Results from a new study have suggested that social jet lag may play an important role in circadian markers for health outcomes. Social jet lag occurs when a person goes to bed and wakes up later on weekends than they normally do during the week. Findings suggest this can be associated with worse mood, poorer health and increased fatigue and sleepiness.
Like normal jet lag, social jet lag is a consequence of our bodies being forced between two time zones. One is dictated by work and our social obligations, the other by our circadian clock. Like anyone who has experienced jet lag, social jet lag leads to trouble sleeping. Our bodies take a while to adapt to a new time zone or different sleep patterns at different times during the week.
Almost all of the bodies hormones are on some sort of circadian rhythm and when they are shifting with different sleep times, the entire system will not work as efficiently as it should.
The research team at the Sleep and Health Research Program at the University of Arizona, Tucson, shows that each hour of social jet lag is associated with an 11 percent increase in the likelihood of diseases of the heart. These outcomes are independent of insomnia symptoms and sleep duration which are both related to health and social jet lag.

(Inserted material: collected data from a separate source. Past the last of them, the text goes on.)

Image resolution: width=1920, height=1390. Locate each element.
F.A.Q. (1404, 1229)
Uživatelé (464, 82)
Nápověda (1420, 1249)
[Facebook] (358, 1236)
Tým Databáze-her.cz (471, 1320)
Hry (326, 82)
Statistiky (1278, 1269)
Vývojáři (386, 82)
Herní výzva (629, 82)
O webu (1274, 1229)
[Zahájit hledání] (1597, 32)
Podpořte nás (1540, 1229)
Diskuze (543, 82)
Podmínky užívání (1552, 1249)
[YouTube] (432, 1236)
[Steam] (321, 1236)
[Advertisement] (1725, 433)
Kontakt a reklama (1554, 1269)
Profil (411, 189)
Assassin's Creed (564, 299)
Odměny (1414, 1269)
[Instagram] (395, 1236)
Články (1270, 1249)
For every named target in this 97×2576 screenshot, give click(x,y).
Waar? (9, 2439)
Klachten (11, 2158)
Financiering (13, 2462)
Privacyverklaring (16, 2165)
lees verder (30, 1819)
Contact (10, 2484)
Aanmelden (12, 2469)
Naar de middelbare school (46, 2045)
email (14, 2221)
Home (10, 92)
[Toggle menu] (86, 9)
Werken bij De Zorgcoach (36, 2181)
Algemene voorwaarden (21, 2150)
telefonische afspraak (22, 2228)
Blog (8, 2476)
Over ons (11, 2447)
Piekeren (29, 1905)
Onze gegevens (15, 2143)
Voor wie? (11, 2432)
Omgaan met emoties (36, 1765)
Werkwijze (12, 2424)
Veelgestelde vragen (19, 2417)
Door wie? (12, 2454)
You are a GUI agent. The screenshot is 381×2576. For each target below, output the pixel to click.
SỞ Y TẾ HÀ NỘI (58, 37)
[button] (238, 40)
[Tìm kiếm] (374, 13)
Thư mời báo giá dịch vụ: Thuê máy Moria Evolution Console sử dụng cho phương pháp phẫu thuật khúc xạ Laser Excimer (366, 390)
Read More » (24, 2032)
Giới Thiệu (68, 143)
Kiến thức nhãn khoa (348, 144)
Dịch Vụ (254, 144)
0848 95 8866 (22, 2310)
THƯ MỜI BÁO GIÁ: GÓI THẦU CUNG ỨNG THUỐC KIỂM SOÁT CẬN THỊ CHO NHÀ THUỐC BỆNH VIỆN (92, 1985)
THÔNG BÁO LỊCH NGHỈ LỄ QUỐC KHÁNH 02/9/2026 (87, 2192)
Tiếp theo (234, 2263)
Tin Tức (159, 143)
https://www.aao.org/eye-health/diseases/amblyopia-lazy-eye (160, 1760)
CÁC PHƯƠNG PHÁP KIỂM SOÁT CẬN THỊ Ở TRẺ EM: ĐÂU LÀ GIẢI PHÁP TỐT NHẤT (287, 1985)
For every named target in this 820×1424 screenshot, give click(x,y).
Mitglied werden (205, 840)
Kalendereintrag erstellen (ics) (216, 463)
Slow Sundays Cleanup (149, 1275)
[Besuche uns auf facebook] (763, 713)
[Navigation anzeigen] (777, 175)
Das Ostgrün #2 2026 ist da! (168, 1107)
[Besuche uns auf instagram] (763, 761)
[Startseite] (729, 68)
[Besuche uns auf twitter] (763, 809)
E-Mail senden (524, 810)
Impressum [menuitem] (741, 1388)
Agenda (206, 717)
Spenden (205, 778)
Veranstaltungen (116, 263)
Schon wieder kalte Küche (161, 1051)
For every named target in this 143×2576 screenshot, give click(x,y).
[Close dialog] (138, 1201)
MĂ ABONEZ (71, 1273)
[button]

The study reveals how important sleep regularity, beyond the length of sleep time alone, plays a significant role in the health of a person. This suggests that sleeping at regular times may be a simple, effective and inexpensive prevention for hearth disease and other health issues.
The study involved analyzing survey responses from 984 adults aged 22 to 60 years which was provided by the community based Sleep and Healthy Activity, Diet, Environmental, and Socialization study.
Social jet lag was analyzed using the Sleep Timing Questionnaire and was figured by subtracting weekday from weekend sleep midpoint. Overall health was self reported via a standardized scale. Questions were also used to asses sleep duration, cardiovascular disease, insomnia, sleepiness and fatigue.
Another study discovered that adults with higher levels of social jet lag had a higher likelihood of being overweight or obese and suffer from metabolic syndrome compared to those who have more regular sleep patterns. This study found that just one hour of social jet lag resulted in an accumulation of about 2 additional kilograms of fat mass on average by the age of 39.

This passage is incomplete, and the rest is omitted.